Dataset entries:
##########
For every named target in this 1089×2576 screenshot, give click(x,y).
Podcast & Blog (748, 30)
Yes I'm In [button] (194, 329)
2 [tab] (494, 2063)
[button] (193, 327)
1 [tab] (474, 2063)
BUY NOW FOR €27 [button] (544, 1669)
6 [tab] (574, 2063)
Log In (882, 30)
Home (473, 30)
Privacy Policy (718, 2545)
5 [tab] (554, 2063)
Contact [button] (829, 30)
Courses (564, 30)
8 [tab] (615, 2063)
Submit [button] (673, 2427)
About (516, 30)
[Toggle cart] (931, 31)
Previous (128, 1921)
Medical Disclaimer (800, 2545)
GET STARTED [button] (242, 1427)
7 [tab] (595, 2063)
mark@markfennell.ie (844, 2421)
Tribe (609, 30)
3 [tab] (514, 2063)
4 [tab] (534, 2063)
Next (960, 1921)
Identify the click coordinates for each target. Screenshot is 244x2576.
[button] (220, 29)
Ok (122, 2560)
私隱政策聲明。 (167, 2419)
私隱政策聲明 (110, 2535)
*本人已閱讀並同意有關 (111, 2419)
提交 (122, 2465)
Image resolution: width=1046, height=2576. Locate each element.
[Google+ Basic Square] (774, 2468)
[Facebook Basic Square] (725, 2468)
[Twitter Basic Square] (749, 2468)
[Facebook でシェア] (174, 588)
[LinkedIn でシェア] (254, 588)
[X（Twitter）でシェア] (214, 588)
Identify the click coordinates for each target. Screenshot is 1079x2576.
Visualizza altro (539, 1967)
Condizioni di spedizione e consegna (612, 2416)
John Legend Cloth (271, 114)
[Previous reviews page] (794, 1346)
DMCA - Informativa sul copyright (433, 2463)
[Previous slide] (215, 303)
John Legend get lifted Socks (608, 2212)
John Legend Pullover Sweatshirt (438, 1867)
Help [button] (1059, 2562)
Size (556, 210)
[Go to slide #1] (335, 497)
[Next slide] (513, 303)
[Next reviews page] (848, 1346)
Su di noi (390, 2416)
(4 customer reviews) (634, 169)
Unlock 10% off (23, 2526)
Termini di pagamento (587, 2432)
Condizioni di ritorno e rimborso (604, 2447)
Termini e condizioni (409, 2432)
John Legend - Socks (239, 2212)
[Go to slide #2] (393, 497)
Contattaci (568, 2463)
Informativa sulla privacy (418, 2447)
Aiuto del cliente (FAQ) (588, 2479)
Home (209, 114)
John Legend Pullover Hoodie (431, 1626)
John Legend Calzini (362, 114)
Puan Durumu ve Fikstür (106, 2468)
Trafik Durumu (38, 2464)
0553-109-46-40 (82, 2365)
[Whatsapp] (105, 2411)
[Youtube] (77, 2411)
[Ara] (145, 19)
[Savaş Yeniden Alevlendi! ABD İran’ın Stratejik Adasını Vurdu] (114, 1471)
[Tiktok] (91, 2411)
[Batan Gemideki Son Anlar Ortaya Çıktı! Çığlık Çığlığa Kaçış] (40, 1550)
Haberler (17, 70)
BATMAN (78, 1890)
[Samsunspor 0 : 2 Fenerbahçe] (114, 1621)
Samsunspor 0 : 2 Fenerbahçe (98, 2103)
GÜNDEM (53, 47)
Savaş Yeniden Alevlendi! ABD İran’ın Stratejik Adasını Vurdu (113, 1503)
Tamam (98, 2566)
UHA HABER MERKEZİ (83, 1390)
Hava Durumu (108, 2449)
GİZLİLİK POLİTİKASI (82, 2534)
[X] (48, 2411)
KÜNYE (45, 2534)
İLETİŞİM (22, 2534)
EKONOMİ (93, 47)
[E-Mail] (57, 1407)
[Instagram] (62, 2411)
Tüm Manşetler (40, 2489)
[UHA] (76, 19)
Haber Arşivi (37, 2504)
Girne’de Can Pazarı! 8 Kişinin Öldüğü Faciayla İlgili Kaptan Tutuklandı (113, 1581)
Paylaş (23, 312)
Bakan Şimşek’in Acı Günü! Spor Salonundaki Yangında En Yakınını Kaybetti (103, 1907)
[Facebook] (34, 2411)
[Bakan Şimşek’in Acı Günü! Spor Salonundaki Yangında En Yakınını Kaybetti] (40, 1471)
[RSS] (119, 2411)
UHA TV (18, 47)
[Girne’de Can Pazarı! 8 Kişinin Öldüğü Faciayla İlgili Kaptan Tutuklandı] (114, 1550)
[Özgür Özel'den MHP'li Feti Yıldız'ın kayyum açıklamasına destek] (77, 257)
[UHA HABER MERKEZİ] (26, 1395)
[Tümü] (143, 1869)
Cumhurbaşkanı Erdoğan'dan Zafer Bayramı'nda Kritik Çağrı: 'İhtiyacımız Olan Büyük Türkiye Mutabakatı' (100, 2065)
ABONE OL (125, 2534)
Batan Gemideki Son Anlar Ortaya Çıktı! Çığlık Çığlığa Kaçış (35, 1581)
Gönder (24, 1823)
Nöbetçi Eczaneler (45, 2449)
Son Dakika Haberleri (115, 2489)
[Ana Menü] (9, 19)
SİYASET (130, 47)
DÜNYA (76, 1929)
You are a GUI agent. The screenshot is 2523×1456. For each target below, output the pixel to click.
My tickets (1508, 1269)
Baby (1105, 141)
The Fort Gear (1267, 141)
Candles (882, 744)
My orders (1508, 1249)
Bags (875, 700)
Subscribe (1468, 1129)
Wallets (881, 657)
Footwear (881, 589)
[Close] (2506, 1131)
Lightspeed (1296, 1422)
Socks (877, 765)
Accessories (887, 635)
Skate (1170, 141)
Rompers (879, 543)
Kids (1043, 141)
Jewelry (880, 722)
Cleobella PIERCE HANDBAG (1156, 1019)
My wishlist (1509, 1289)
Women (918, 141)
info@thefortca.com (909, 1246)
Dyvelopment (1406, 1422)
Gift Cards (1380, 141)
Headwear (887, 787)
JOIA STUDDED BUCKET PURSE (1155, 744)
##########
## REQUIRED WORK
Restate the data word for word. Begin at its first line, end at the line that contains "私隱政策聲明。 (167, 2419)", and include both.

## ANSWER TO THIS PROBLEM
For every named target in this 1089×2576 screenshot, give click(x,y).
Podcast & Blog (748, 30)
Yes I'm In [button] (194, 329)
2 [tab] (494, 2063)
[button] (193, 327)
1 [tab] (474, 2063)
BUY NOW FOR €27 [button] (544, 1669)
6 [tab] (574, 2063)
Log In (882, 30)
Home (473, 30)
Privacy Policy (718, 2545)
5 [tab] (554, 2063)
Contact [button] (829, 30)
Courses (564, 30)
8 [tab] (615, 2063)
Submit [button] (673, 2427)
About (516, 30)
[Toggle cart] (931, 31)
Previous (128, 1921)
Medical Disclaimer (800, 2545)
GET STARTED [button] (242, 1427)
7 [tab] (595, 2063)
mark@markfennell.ie (844, 2421)
Tribe (609, 30)
3 [tab] (514, 2063)
4 [tab] (534, 2063)
Next (960, 1921)
Identify the click coordinates for each target. Screenshot is 244x2576.
[button] (220, 29)
Ok (122, 2560)
私隱政策聲明。 (167, 2419)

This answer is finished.